CPT CODE

CPT Code for Interscalene Block: A Complete Billing & Reimbursement Guide

If you are an anesthesiologist, a certified registered nurse anesthetist (CRNA), or a medical coder, you know that precision matters. One small mistake on a claim can lead to a denied payment or a compliance headache.

Today, we are focusing on a very common but often confusing procedure: the interscalene block.

You might have a simple question: What is the exact CPT code for interscalene block?

But the real answer is more than just a five-digit number. It involves understanding the difference between single injections and continuous catheters, knowing when to add modifiers, and recognizing what payers expect to see in your documentation.

Let us walk through everything you need to know.

CPT Code for Interscalene Block

CPT Code for Interscalene Block

The Short Answer: The Primary Code

When you perform a single-injection interscalene brachial plexus block for anesthesia or postoperative pain management, the correct code is:

CPT 64418

To be precise: 64418 – Injection, anesthetic agent; brachial plexus, interscalene.
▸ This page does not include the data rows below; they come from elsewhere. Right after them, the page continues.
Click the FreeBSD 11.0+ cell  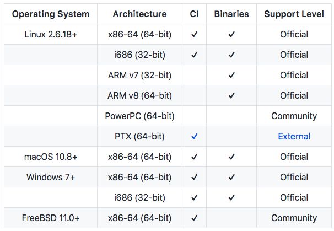[51, 218]
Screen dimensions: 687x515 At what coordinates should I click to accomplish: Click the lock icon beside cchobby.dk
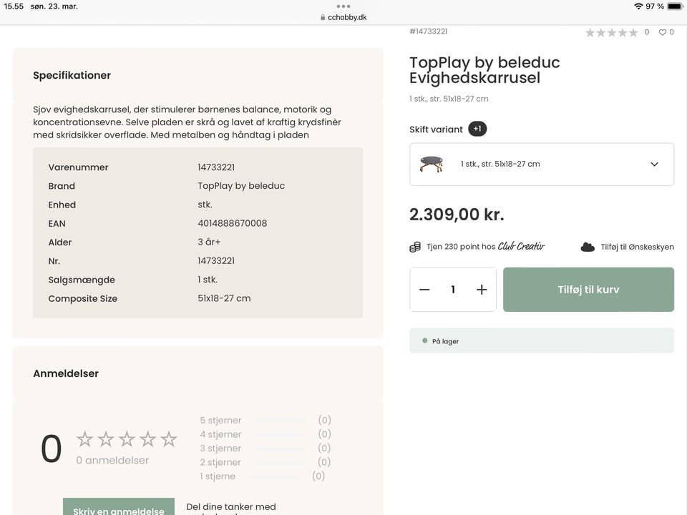coord(323,18)
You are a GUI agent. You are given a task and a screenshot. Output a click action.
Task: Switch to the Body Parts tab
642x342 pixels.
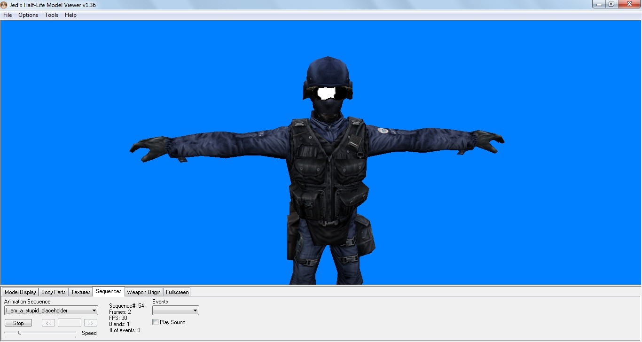(53, 292)
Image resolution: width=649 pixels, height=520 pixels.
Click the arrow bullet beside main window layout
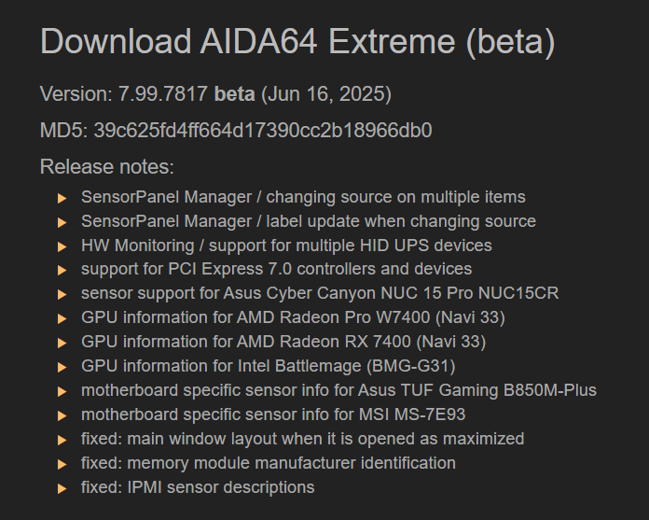[62, 440]
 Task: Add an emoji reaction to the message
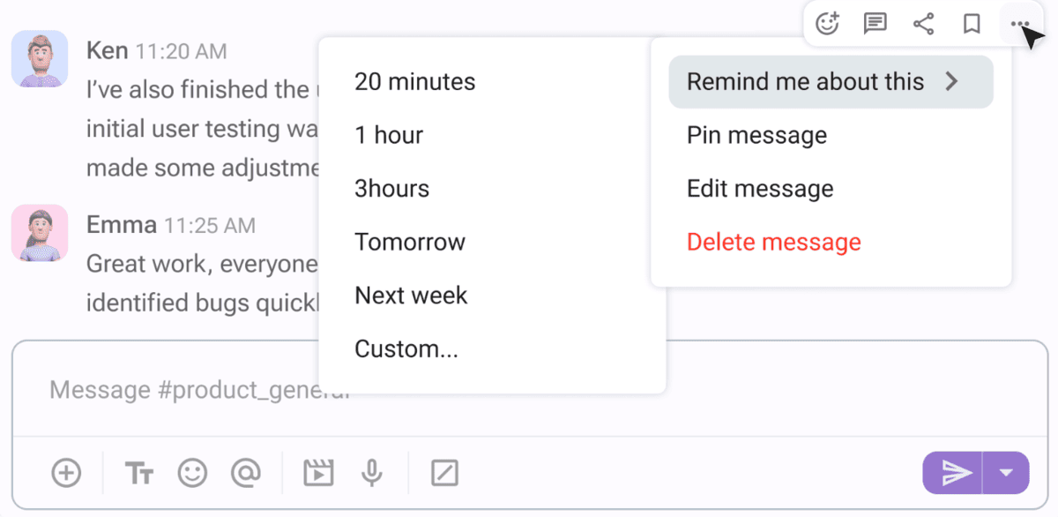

This code describes the injection of a local anesthetic (like ropivacaine or bupivacaine) into the interscalene groove to block the nerves that supply the shoulder and upper arm.

When To Use 64418

You will use 64418 in several common scenarios:

  • A patient undergoing arthroscopic shoulder surgery receives a preoperative block.

  • A patient with a proximal humerus fracture receives a block for pain control in the emergency department.

  • A patient having a rotator cuff repair gets the block as the primary anesthetic or as a supplement to general anesthesia.

A quick note: Code 64418 is for the procedure of injecting the anesthetic. It is separate from the medical direction time (base units + time units) you bill for anesthesia care. We will cover that integration later.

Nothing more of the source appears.